Although the euro has been in use in Estonia since January 1, 2011, not everyone has given up on the Estonian kroon, and there are estimated to be about 44 million worth of kroons in the country.
Margot Luukas, deputy head of the Cash and Infrastructure Department of Eesti Pank, said: "We still have 37.9 million kroons worth of banknotes and 6.7 million worth of coins in circulation at the end of the year."
The bank's museum still accepts kroons nine years after the introduction of the euro. Luukas said kroons are exchanged every day as people discover a stash of cash from a relative who has passed away or decide to swap their private collection.
"On average, we have six to 100 exchanges and the average value of one transaction is somewhere around 4,500 kroons," she said. "There have been larger sums where people did not know relatives had set aside their kroons.
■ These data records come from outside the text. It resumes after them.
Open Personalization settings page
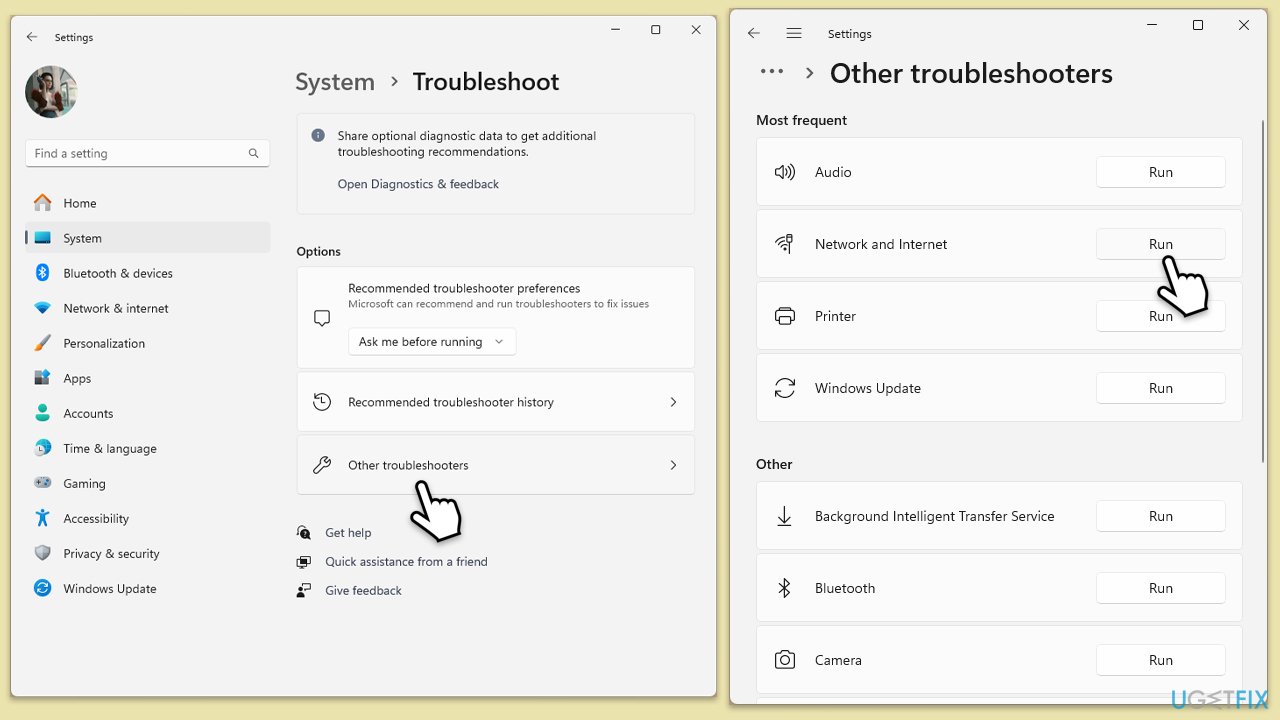The width and height of the screenshot is (1280, 720). pyautogui.click(x=104, y=343)
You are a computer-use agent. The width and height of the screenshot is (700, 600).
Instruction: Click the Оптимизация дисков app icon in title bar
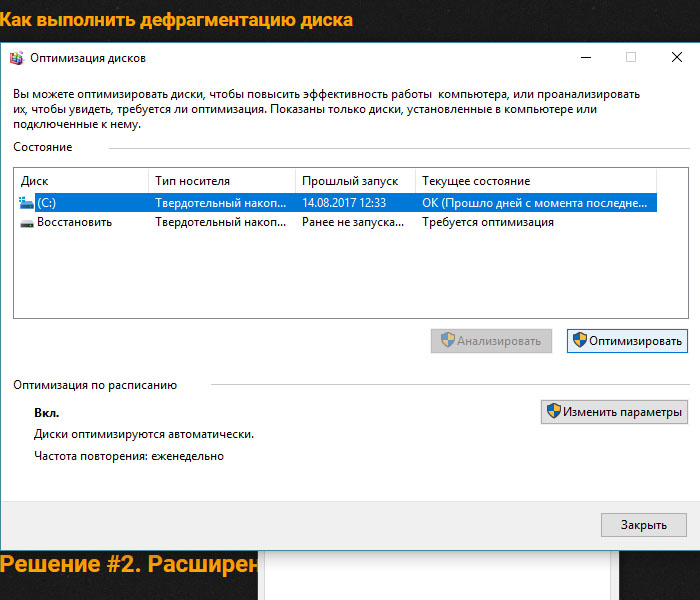point(17,58)
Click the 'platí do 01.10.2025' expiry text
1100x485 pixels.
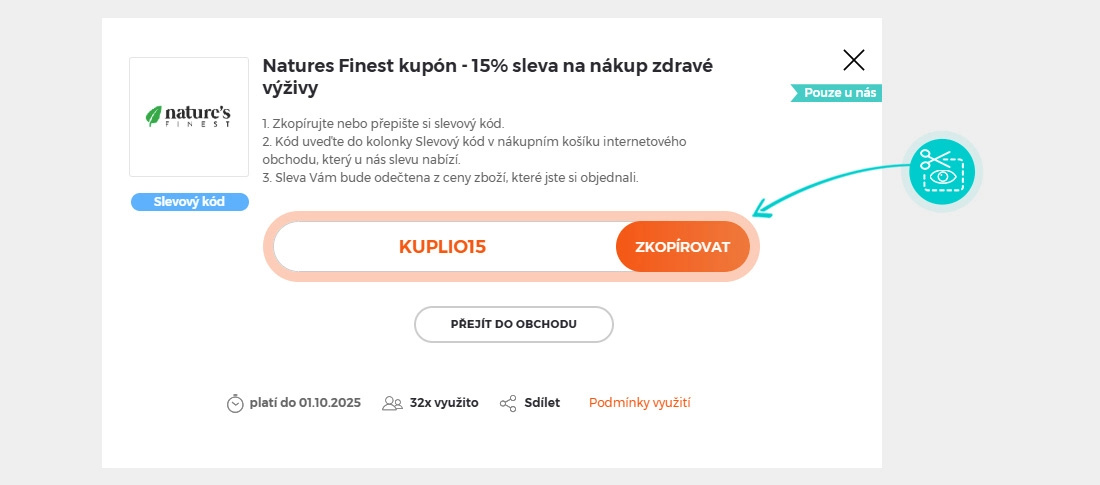coord(305,403)
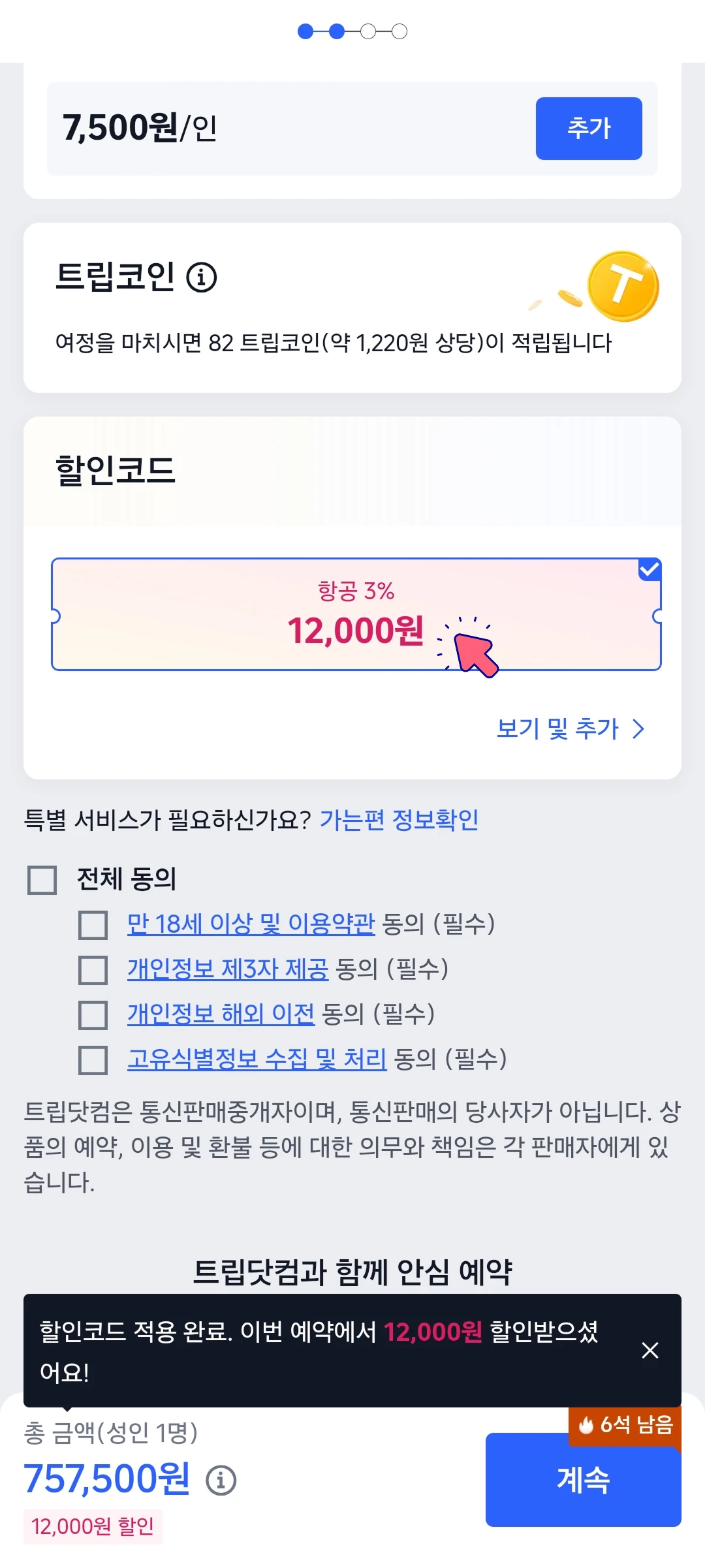
Task: Tap the fourth progress step circle
Action: 400,31
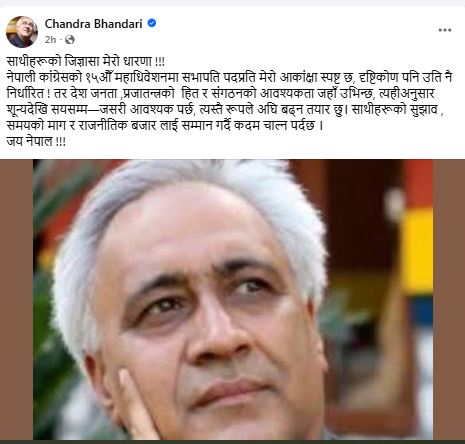Click the brown bar left of photo
This screenshot has height=444, width=465.
point(16,299)
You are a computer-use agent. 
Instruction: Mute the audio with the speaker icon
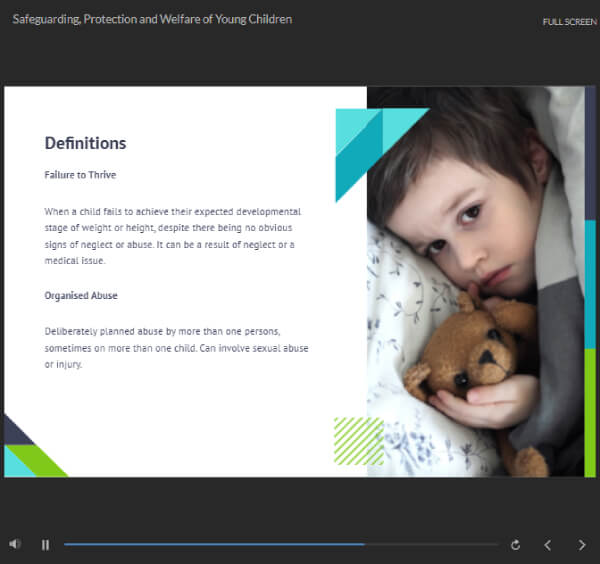click(15, 544)
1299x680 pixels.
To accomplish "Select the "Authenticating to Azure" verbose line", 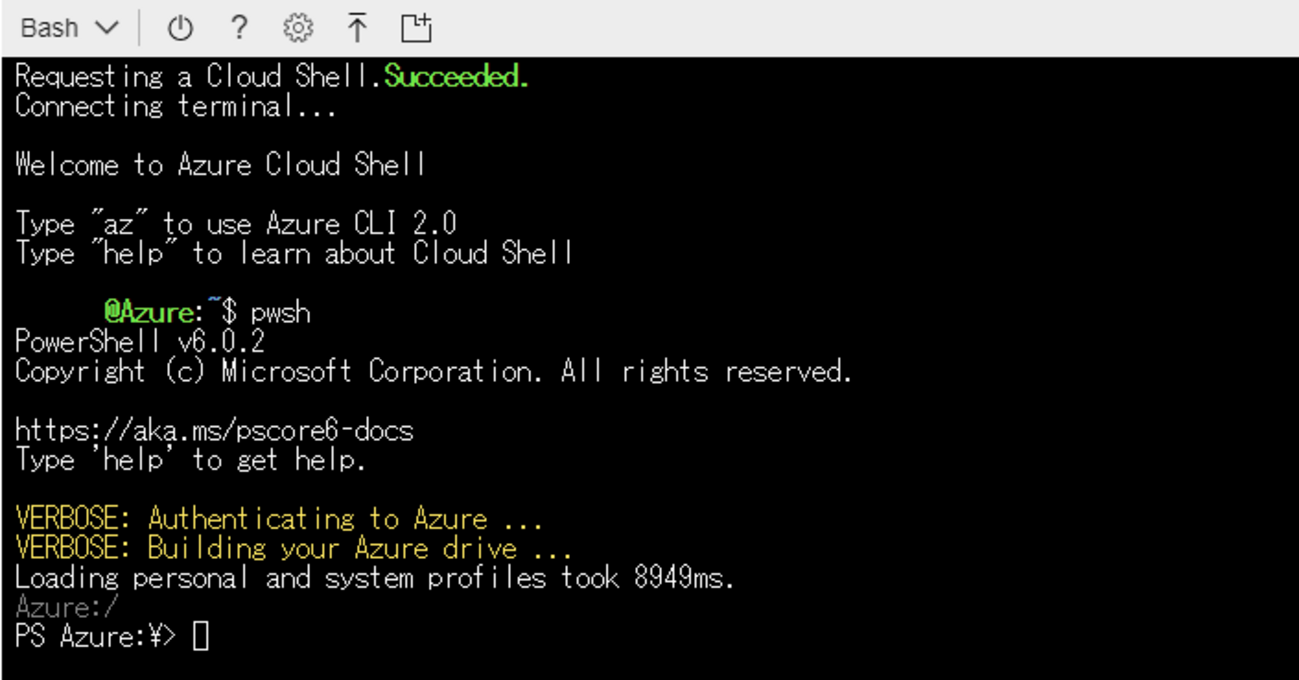I will click(x=279, y=519).
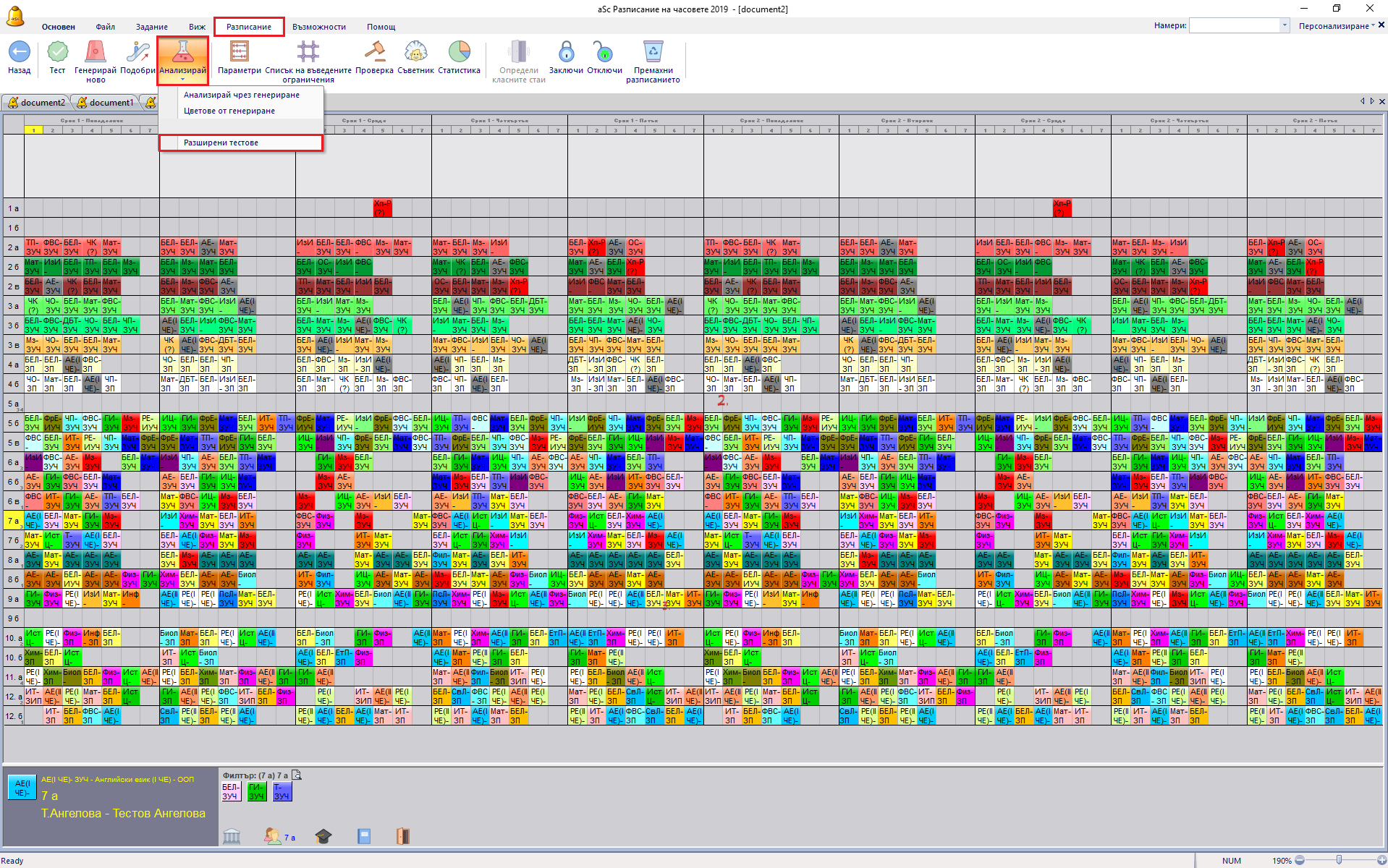Click the Генерирай ново siren icon
Screen dimensions: 1388x868
95,53
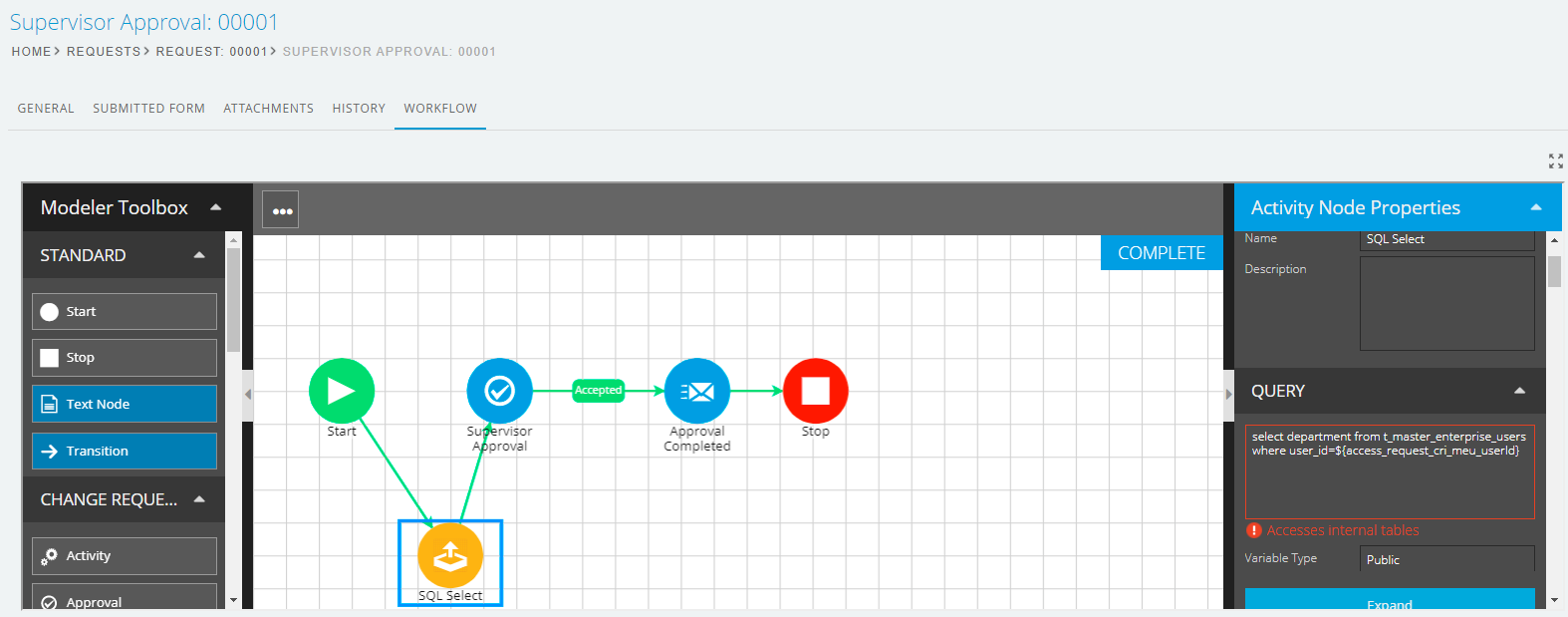Switch to the History tab
This screenshot has height=617, width=1568.
[x=359, y=109]
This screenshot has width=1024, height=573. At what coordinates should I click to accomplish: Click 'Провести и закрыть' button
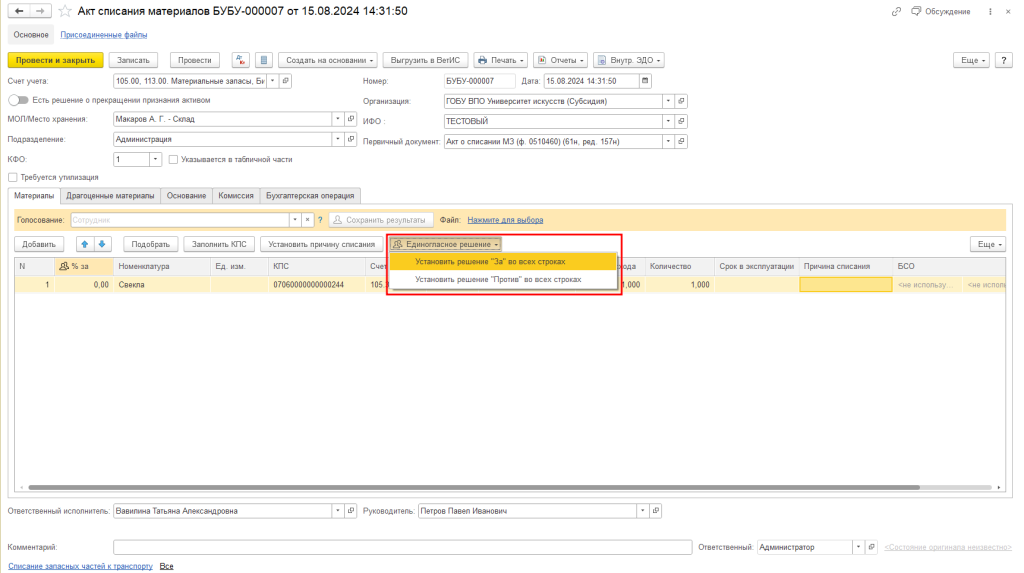click(55, 60)
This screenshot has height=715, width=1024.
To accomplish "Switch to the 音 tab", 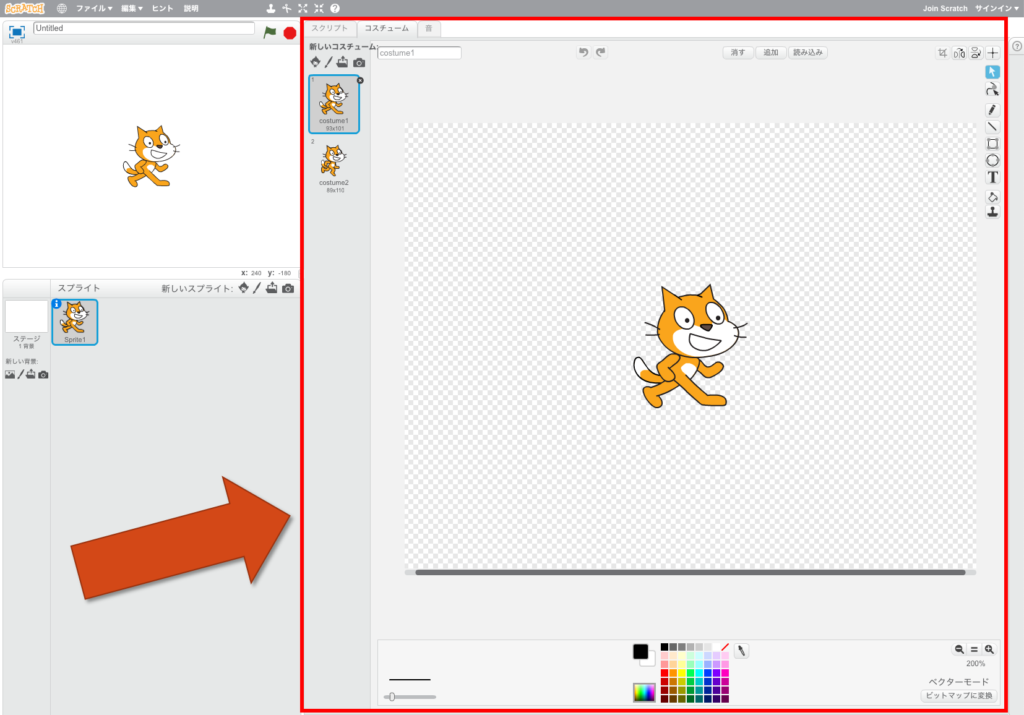I will tap(429, 29).
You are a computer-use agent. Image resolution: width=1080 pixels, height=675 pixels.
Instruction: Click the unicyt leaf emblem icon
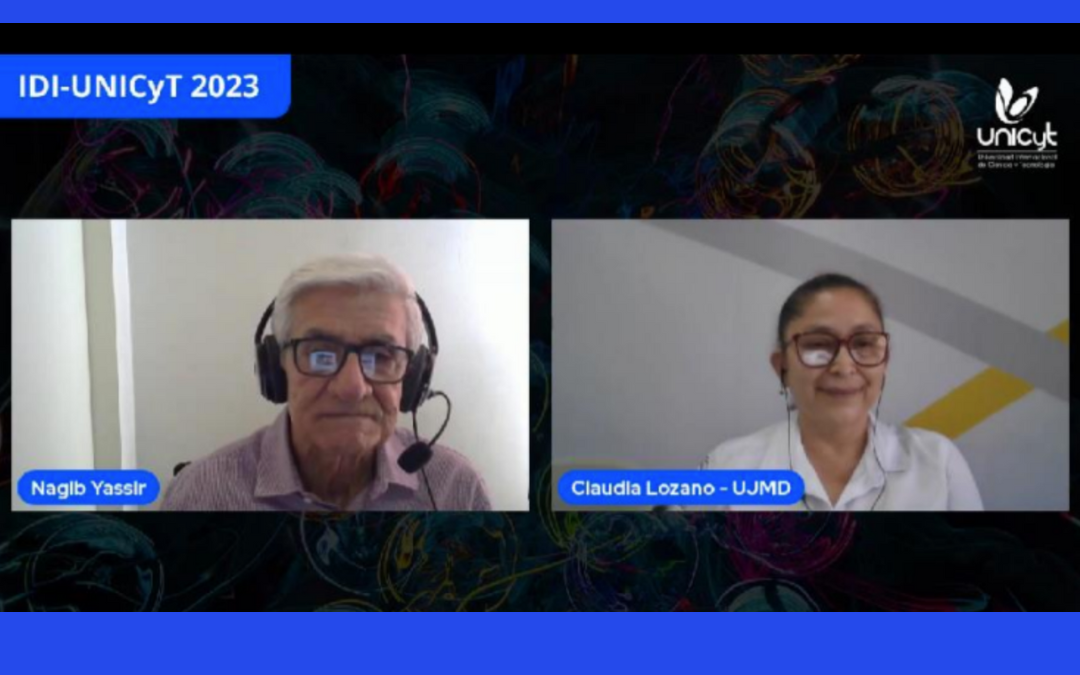pos(1016,101)

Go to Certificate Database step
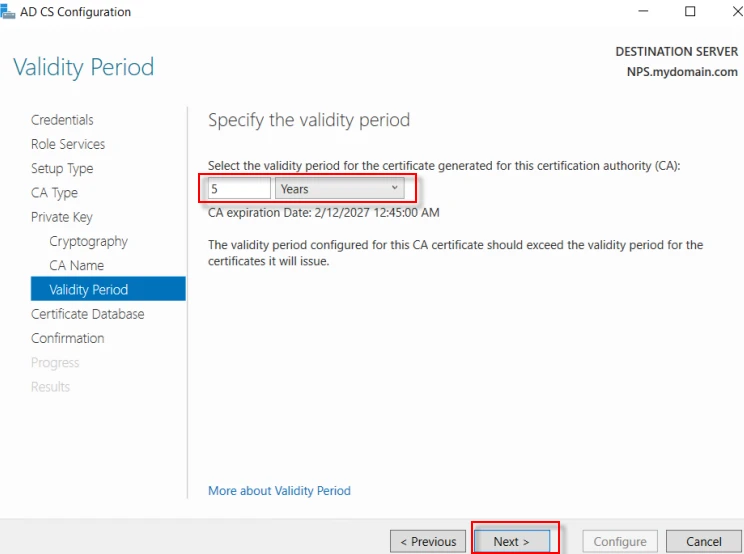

For example, they have been found among pieces of furniture during construction work."
If the average exchanged amount is 4,500 kroons, around €250-€300 euros, the highest amount the bank has exchanged after the euro was introduced was ten times higher.
"Our museum shop had the biggest deal of about half a million kroons. Last year, the largest amount of money exchanged was around 100,000 kroons," said Luukas.
Those who keep kroons at home in memory of the old days do not have to worry. They can continue to be exchanged at the 2011 exchange rate.
"We have promised to exchange Estonian kroons indefinitely," Margot Luukas said.